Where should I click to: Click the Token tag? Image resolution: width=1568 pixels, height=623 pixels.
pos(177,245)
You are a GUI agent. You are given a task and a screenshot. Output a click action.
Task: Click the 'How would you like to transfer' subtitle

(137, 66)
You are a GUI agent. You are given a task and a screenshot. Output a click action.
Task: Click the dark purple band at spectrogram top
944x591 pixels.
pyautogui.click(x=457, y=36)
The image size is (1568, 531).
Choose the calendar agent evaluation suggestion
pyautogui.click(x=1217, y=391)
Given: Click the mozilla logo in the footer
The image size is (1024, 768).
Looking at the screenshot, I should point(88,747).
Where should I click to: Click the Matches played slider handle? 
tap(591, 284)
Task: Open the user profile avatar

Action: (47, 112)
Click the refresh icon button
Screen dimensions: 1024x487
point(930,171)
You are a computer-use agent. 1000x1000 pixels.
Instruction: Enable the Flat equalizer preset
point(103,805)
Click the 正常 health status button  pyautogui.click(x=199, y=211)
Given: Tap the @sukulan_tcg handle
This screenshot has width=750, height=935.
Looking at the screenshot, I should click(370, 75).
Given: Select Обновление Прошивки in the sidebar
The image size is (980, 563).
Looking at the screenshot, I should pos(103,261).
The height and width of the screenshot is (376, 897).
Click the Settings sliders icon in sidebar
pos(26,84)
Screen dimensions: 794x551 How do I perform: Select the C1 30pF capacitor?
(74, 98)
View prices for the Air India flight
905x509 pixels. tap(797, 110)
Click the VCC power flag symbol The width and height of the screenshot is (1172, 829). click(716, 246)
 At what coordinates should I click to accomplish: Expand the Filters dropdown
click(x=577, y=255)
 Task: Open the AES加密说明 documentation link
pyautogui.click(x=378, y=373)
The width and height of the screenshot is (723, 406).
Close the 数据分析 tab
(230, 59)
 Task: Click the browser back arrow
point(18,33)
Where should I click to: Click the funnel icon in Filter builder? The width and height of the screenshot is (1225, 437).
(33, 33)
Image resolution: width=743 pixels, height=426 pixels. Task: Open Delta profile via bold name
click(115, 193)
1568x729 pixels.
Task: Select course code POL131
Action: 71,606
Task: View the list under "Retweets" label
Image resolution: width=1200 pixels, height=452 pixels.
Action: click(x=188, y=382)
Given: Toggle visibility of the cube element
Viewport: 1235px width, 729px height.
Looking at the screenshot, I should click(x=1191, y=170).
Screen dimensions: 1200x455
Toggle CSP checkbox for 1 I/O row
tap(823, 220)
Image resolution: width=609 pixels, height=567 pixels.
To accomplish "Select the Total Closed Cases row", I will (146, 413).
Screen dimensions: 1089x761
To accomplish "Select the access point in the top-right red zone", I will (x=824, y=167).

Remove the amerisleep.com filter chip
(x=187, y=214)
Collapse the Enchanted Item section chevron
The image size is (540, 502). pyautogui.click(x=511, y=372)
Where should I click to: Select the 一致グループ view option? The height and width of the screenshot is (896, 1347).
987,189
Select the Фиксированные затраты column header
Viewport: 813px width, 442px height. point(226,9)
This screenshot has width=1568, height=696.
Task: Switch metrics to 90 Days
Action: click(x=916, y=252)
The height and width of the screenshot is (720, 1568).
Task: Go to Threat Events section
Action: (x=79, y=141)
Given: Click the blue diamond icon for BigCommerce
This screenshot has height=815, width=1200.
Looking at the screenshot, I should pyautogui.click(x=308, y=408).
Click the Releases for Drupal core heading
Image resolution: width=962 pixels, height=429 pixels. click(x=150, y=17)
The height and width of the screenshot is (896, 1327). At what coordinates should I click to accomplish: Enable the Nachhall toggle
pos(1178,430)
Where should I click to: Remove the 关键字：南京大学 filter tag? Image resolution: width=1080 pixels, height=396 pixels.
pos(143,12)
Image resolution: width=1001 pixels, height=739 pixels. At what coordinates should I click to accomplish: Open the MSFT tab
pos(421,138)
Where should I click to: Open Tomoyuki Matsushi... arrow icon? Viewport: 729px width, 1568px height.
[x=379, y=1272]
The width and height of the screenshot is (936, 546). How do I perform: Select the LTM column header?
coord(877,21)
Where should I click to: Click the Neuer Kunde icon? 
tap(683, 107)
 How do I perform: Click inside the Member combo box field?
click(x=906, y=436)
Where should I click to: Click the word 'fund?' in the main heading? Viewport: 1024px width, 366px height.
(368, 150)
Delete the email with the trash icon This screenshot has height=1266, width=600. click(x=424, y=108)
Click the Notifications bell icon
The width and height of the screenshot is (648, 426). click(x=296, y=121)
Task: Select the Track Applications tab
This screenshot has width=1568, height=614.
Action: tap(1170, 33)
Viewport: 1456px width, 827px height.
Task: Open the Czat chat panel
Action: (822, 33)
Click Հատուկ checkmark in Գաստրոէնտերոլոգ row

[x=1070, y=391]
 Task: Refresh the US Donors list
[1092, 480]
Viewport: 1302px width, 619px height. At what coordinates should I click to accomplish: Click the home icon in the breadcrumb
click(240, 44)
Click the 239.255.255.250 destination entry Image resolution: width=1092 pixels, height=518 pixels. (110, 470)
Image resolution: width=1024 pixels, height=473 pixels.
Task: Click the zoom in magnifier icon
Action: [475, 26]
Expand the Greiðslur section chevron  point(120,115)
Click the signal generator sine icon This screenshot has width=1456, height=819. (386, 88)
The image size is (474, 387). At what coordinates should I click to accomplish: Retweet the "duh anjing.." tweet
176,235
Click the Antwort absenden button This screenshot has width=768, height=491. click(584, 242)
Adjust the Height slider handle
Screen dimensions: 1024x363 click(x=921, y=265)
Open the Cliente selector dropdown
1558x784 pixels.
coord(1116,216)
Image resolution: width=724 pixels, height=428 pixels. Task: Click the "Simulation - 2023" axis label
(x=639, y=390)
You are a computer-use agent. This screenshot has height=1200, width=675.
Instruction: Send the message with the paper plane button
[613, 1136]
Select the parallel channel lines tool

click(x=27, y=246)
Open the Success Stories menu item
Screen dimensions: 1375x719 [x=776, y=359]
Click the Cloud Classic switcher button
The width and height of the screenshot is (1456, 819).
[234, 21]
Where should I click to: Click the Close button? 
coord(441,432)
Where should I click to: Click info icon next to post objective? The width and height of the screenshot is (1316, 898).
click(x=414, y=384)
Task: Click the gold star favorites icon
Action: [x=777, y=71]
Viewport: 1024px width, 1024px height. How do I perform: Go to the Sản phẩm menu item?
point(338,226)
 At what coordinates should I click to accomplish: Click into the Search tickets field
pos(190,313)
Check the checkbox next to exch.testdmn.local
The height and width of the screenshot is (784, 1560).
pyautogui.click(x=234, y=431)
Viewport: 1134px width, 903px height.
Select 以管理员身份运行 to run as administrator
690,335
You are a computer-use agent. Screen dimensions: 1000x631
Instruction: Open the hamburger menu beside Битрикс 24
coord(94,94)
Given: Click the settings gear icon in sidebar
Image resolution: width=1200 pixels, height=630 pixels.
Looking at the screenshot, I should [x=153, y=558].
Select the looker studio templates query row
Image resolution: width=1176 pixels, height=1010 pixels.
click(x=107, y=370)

WHAT YOU HAVE TO DO: Copy all of the records above, line for line, with no changes.

PROBLEM SOLUTION:
Where should I click to: Click the Token tag? Image resolution: width=1568 pixels, height=623 pixels.
pos(177,245)
You are a GUI agent. You are given a task and a screenshot. Output a click action.
Task: Click the 'How would you like to transfer' subtitle

(137, 66)
You are a GUI agent. You are given a task and a screenshot. Output a click action.
Task: Click the dark purple band at spectrogram top
944x591 pixels.
pyautogui.click(x=457, y=36)
The image size is (1568, 531).
Choose the calendar agent evaluation suggestion
pyautogui.click(x=1217, y=391)
Given: Click the mozilla logo in the footer
The image size is (1024, 768).
Looking at the screenshot, I should point(88,747).
Where should I click to: Click the Matches played slider handle? 
tap(591, 284)
Task: Open the user profile avatar

Action: (47, 112)
Click the refresh icon button
Screen dimensions: 1024x487
point(930,171)
You are a computer-use agent. 1000x1000 pixels.
Instruction: Enable the Flat equalizer preset
point(103,805)
Click the 正常 health status button  pyautogui.click(x=199, y=211)
Given: Tap the @sukulan_tcg handle
This screenshot has width=750, height=935.
Looking at the screenshot, I should click(370, 75).
Given: Select Обновление Прошивки in the sidebar
The image size is (980, 563).
Looking at the screenshot, I should pos(103,261).
The height and width of the screenshot is (376, 897).
Click the Settings sliders icon in sidebar
pos(26,84)
Screen dimensions: 794x551 How do I perform: Select the C1 30pF capacitor?
(74, 98)
View prices for the Air India flight
905x509 pixels. tap(797, 110)
Click the VCC power flag symbol The width and height of the screenshot is (1172, 829). click(716, 246)
 At what coordinates should I click to accomplish: Expand the Filters dropdown
click(x=577, y=255)
 Task: Open the AES加密说明 documentation link
pyautogui.click(x=378, y=373)
The width and height of the screenshot is (723, 406).
Close the 数据分析 tab
(230, 59)
 Task: Click the browser back arrow
point(18,33)
Where should I click to: Click the funnel icon in Filter builder? The width and height of the screenshot is (1225, 437).
(33, 33)
Image resolution: width=743 pixels, height=426 pixels. Task: Open Delta profile via bold name
click(115, 193)
1568x729 pixels.
Task: Select course code POL131
Action: 71,606
Task: View the list under "Retweets" label
Image resolution: width=1200 pixels, height=452 pixels.
Action: click(x=188, y=382)
Given: Toggle visibility of the cube element
Viewport: 1235px width, 729px height.
Looking at the screenshot, I should click(x=1191, y=170).
Screen dimensions: 1200x455
Toggle CSP checkbox for 1 I/O row
tap(823, 220)
Image resolution: width=609 pixels, height=567 pixels.
To accomplish "Select the Total Closed Cases row", I will (146, 413).
Screen dimensions: 1089x761
To accomplish "Select the access point in the top-right red zone", I will (x=824, y=167).

Remove the amerisleep.com filter chip
(x=187, y=214)
Collapse the Enchanted Item section chevron
The image size is (540, 502). pyautogui.click(x=511, y=372)
Where should I click to: Select the 一致グループ view option? The height and width of the screenshot is (896, 1347).
987,189
Select the Фиксированные затраты column header
Viewport: 813px width, 442px height. point(226,9)
This screenshot has width=1568, height=696.
Task: Switch metrics to 90 Days
Action: click(x=916, y=252)
The height and width of the screenshot is (720, 1568).
Task: Go to Threat Events section
Action: (x=79, y=141)
Given: Click the blue diamond icon for BigCommerce
This screenshot has height=815, width=1200.
Looking at the screenshot, I should pyautogui.click(x=308, y=408).
Click the Releases for Drupal core heading
Image resolution: width=962 pixels, height=429 pixels. click(x=150, y=17)
The height and width of the screenshot is (896, 1327). At what coordinates should I click to accomplish: Enable the Nachhall toggle
pos(1178,430)
Where should I click to: Remove the 关键字：南京大学 filter tag? Image resolution: width=1080 pixels, height=396 pixels.
pos(143,12)
Image resolution: width=1001 pixels, height=739 pixels. At what coordinates should I click to accomplish: Open the MSFT tab
pos(421,138)
Where should I click to: Open Tomoyuki Matsushi... arrow icon? Viewport: 729px width, 1568px height.
[x=379, y=1272]
The width and height of the screenshot is (936, 546). How do I perform: Select the LTM column header?
coord(877,21)
Where should I click to: Click the Neuer Kunde icon? 
tap(683, 107)
 How do I perform: Click inside the Member combo box field?
click(x=906, y=436)
Where should I click to: Click the word 'fund?' in the main heading? Viewport: 1024px width, 366px height.
(368, 150)
Delete the email with the trash icon This screenshot has height=1266, width=600. click(x=424, y=108)
Click the Notifications bell icon
The width and height of the screenshot is (648, 426). click(x=296, y=121)
Task: Select the Track Applications tab
This screenshot has width=1568, height=614.
Action: tap(1170, 33)
Viewport: 1456px width, 827px height.
Task: Open the Czat chat panel
Action: (822, 33)
Click Հատուկ checkmark in Գաստրոէնտերոլոգ row

[x=1070, y=391]
 Task: Refresh the US Donors list
[1092, 480]
Viewport: 1302px width, 619px height. At what coordinates should I click to accomplish: Click the home icon in the breadcrumb
click(240, 44)
Click the 239.255.255.250 destination entry Image resolution: width=1092 pixels, height=518 pixels. (110, 470)
Image resolution: width=1024 pixels, height=473 pixels.
Task: Click the zoom in magnifier icon
Action: [475, 26]
Expand the Greiðslur section chevron  point(120,115)
Click the signal generator sine icon This screenshot has width=1456, height=819. (386, 88)
The image size is (474, 387). At what coordinates should I click to accomplish: Retweet the "duh anjing.." tweet
176,235
Click the Antwort absenden button This screenshot has width=768, height=491. click(584, 242)
Adjust the Height slider handle
Screen dimensions: 1024x363 click(x=921, y=265)
Open the Cliente selector dropdown
1558x784 pixels.
coord(1116,216)
Image resolution: width=724 pixels, height=428 pixels. Task: Click the "Simulation - 2023" axis label
(x=639, y=390)
You are a computer-use agent. This screenshot has height=1200, width=675.
Instruction: Send the message with the paper plane button
[613, 1136]
Select the parallel channel lines tool

click(x=27, y=246)
Open the Success Stories menu item
Screen dimensions: 1375x719 [x=776, y=359]
Click the Cloud Classic switcher button
The width and height of the screenshot is (1456, 819).
[234, 21]
Where should I click to: Click the Close button? 
coord(441,432)
Where should I click to: Click info icon next to post objective? The width and height of the screenshot is (1316, 898).
click(x=414, y=384)
Task: Click the gold star favorites icon
Action: [x=777, y=71]
Viewport: 1024px width, 1024px height. How do I perform: Go to the Sản phẩm menu item?
point(338,226)
 At what coordinates should I click to accomplish: Click into the Search tickets field
pos(190,313)
Check the checkbox next to exch.testdmn.local
The height and width of the screenshot is (784, 1560).
pyautogui.click(x=234, y=431)
Viewport: 1134px width, 903px height.
Select 以管理员身份运行 to run as administrator
690,335
You are a computer-use agent. Screen dimensions: 1000x631
Instruction: Open the hamburger menu beside Битрикс 24
coord(94,94)
Given: Click the settings gear icon in sidebar
Image resolution: width=1200 pixels, height=630 pixels.
Looking at the screenshot, I should [x=153, y=558].
Select the looker studio templates query row
Image resolution: width=1176 pixels, height=1010 pixels.
click(x=107, y=370)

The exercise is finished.